Short problem:
Write out the records word for word between the line containing "Task: Click the" and the final line of the records, inclusive. Leave the pictures out.

══════════════════════════════

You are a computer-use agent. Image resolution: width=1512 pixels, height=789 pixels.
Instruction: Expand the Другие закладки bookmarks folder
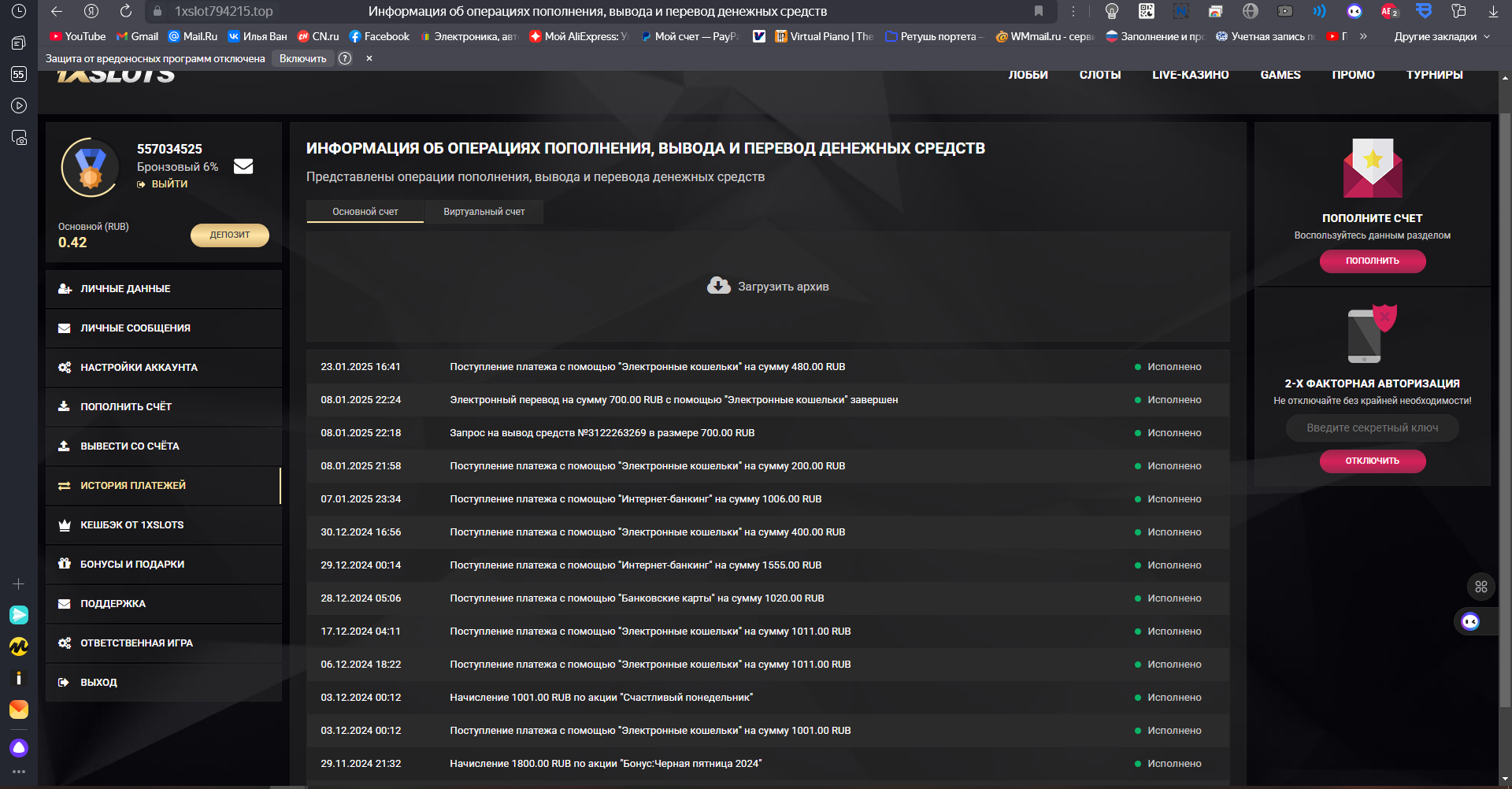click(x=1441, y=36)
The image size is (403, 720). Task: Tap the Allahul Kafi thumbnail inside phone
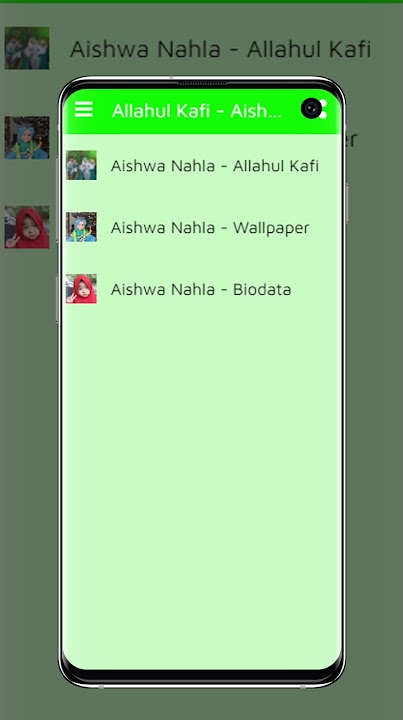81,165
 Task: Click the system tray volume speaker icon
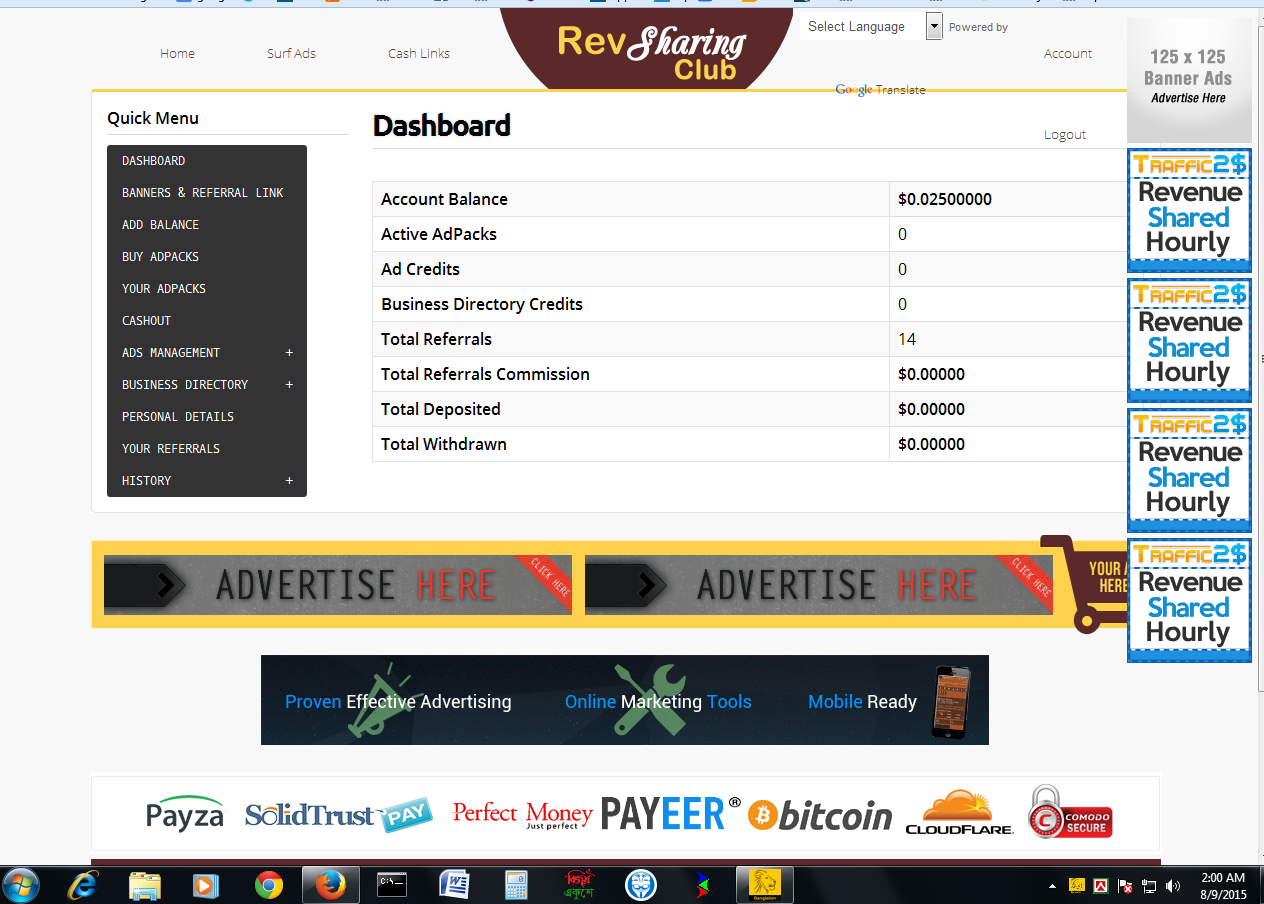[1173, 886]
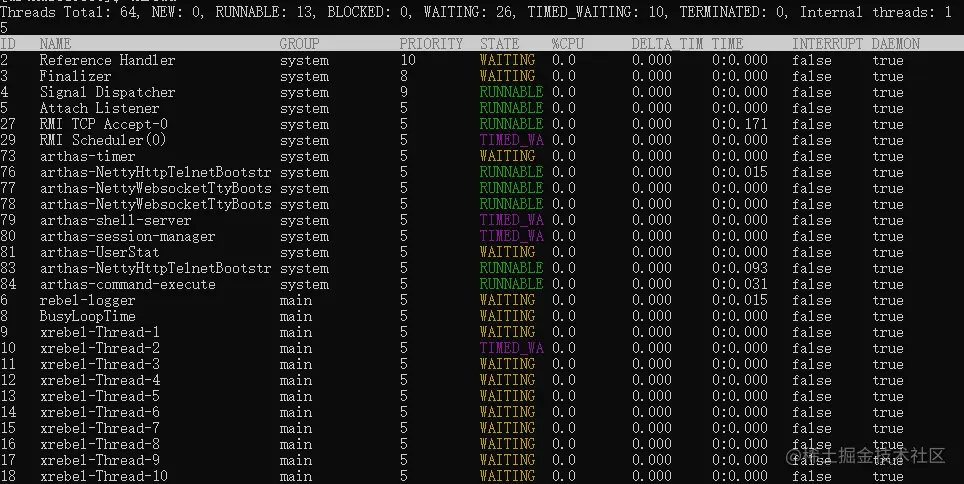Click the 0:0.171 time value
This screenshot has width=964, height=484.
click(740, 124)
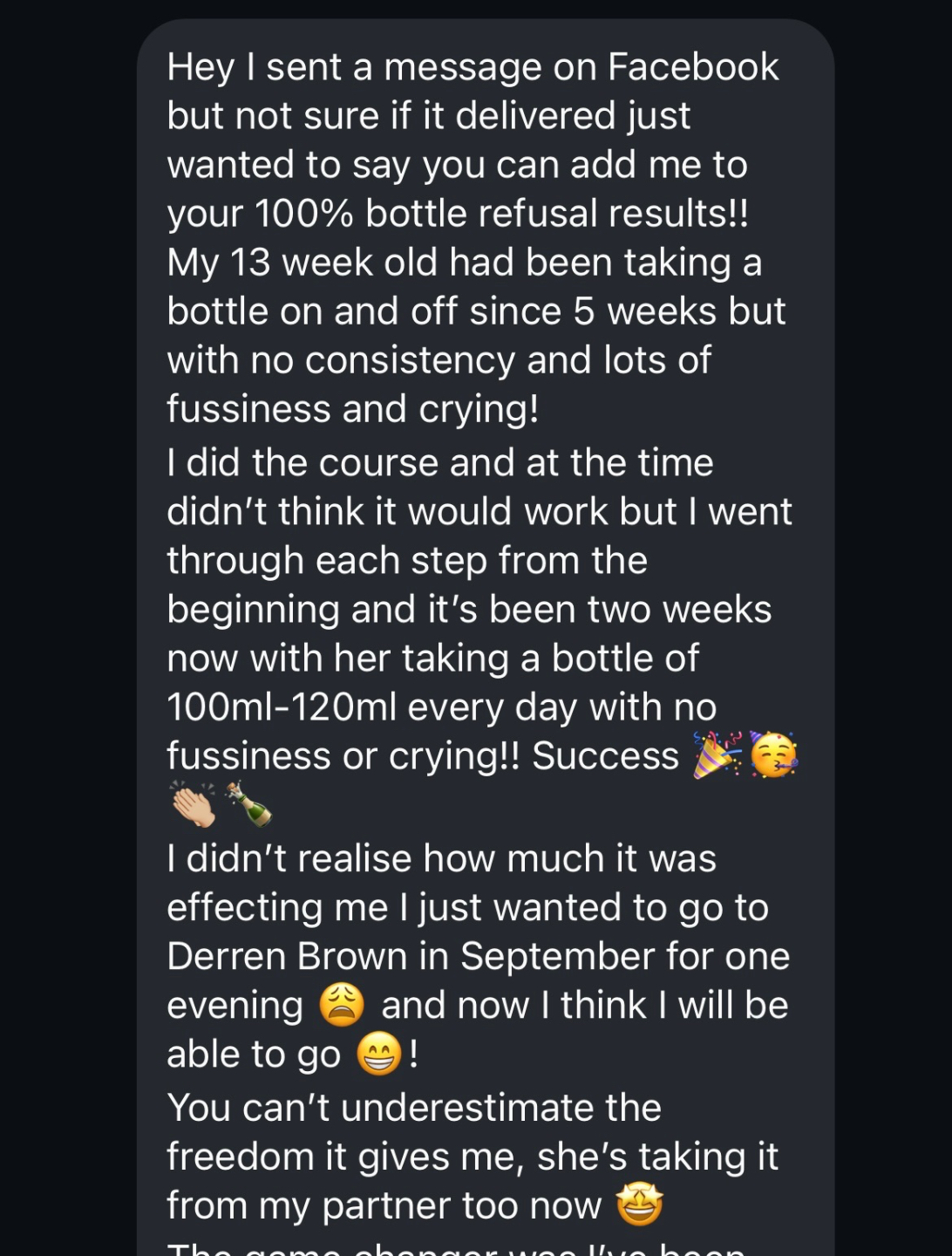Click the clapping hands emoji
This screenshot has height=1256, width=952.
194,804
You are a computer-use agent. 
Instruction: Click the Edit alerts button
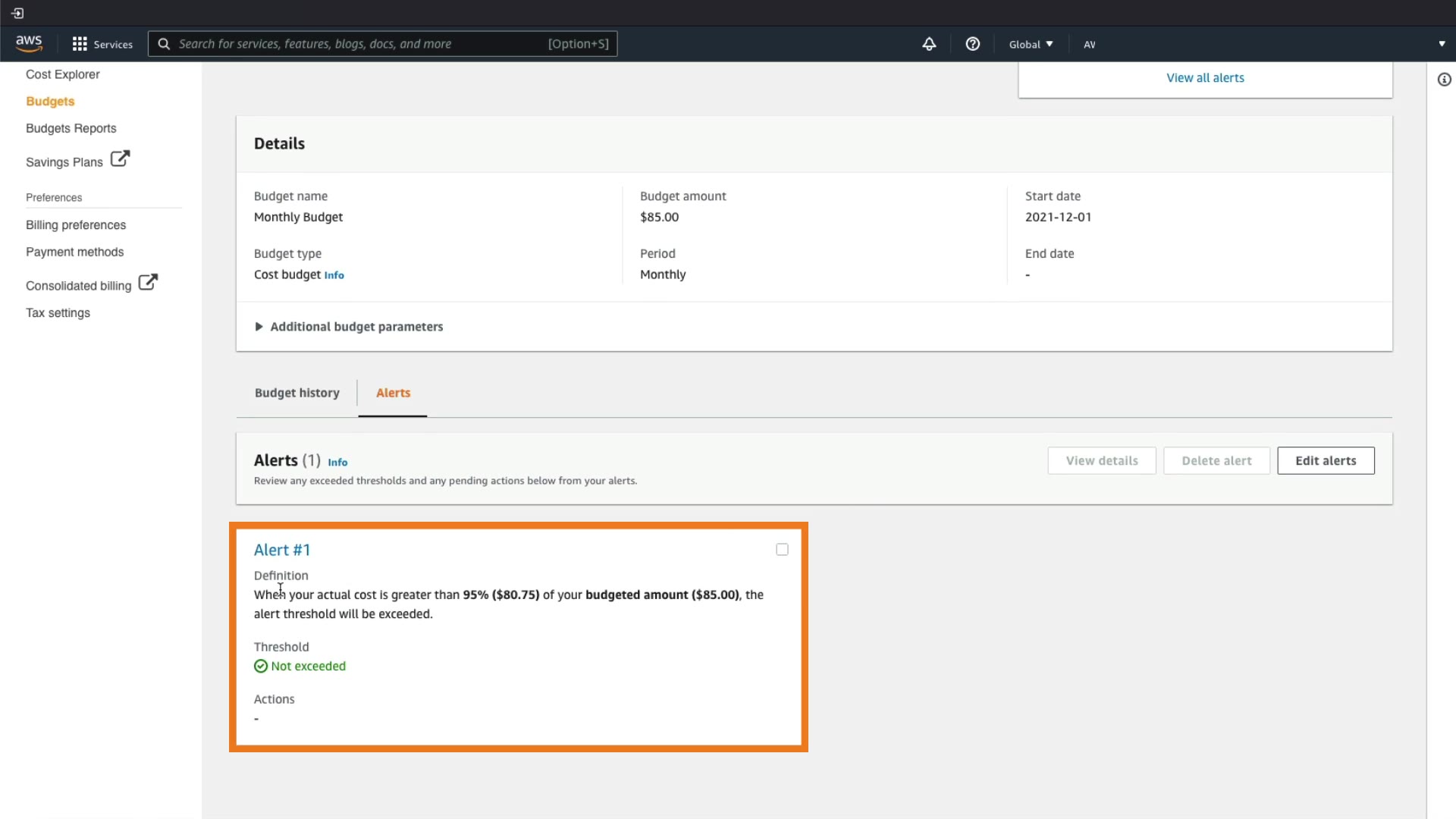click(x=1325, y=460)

══════════════════════════════

Response below:
 Task: Click the system tray volume speaker icon
[1173, 886]
Click the 0:0.171 time value
This screenshot has width=964, height=484.
click(740, 124)
Click the clapping hands emoji
This screenshot has height=1256, width=952.
194,804
You are a computer-use agent. 
Instruction: Click the Edit alerts button
click(x=1325, y=460)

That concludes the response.